The Reassessment Campaign on Veterinary Resuscitation offers the first evidence-
The Reassessment Campaign on Veterinary Resuscitation offers the first evidence-based recommendations to resuscitate dogs and cats in cardiac arrest.
With no guidelines on how best to perform cardiopulmonary resuscitation on pets, only 6 percent of dogs and cats that suffer cardiac arrests in the hospital survive to go home. Now the Reassessment Campaign on Veterinary Resuscitation, or RECOVER, offers the first evidence-based recommendations to resuscitate dogs and cats in cardiac arrest.

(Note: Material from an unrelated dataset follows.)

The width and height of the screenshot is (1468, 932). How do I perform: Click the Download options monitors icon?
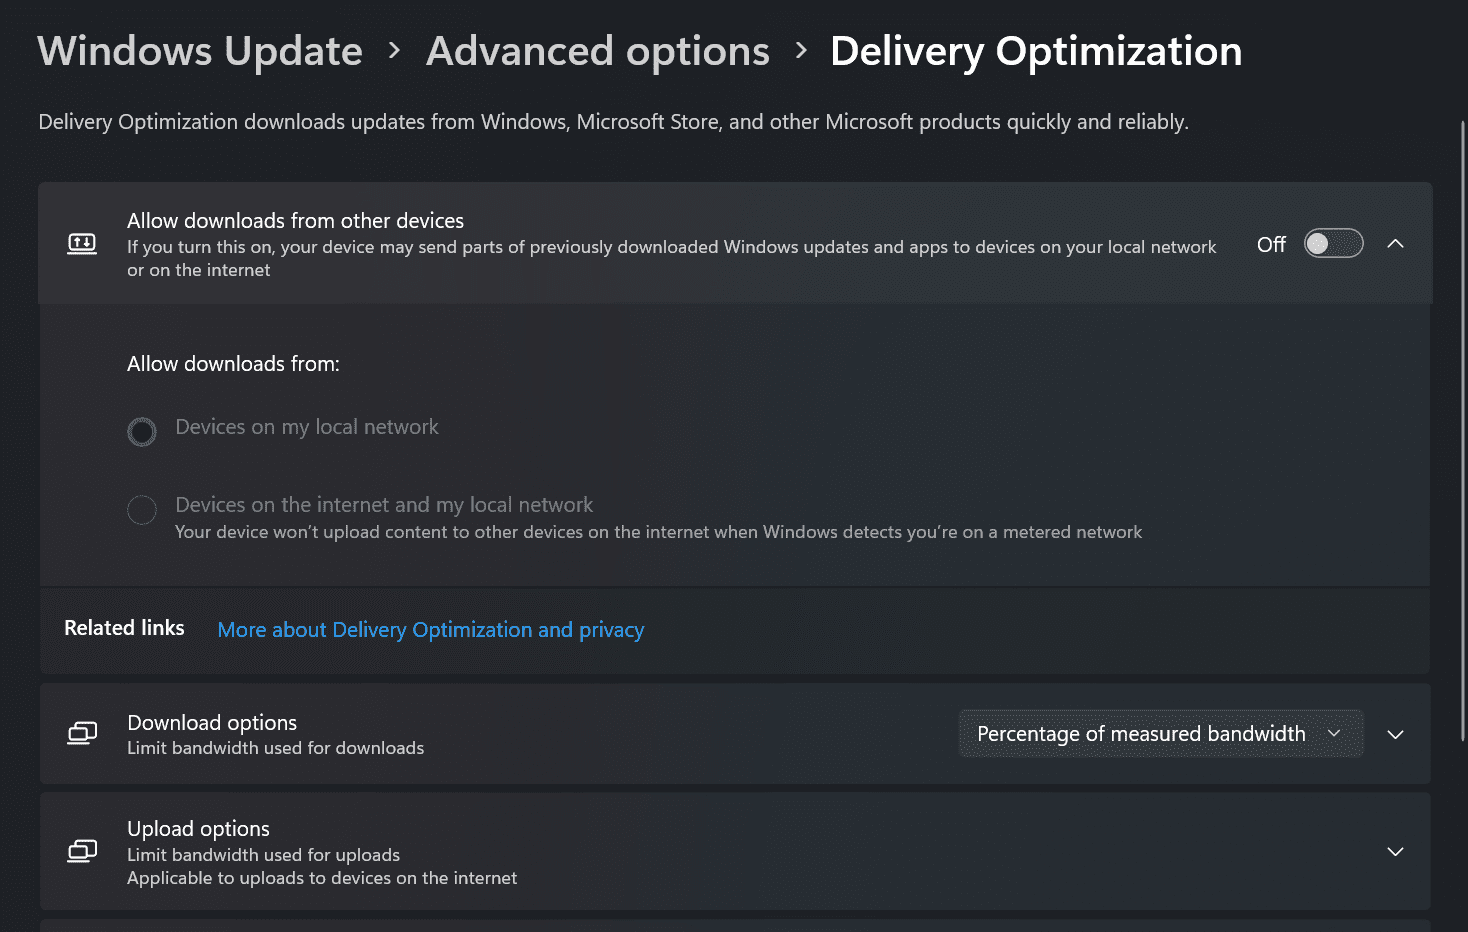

RECOVER aims to standardize treatment of cardiac arrest in pets, ultimately leading to improved outcomes. It was a collaborative effort of the American College of Veterinary Emergency and Critical Care and the Veterinary Emergency and Critical Care Society, spearheaded by Daniel Fletcher, assistant professor in veterinary emergency and critical care at Cornell's College of Veterinary Medicine, and Manuel Boller, a researcher at the University of Pennsylvania's School of Veterinary Medicine and Center for Resuscitation Science. The new guidelines are published in a special issue of the Journal of Veterinary Emergency and Critical Care. The issue also includes algorithms and drug-dose charts for practitioners. After surveying 600 practitioners, the researchers discovered a large amount of variation in how veterinarians do pet CPR.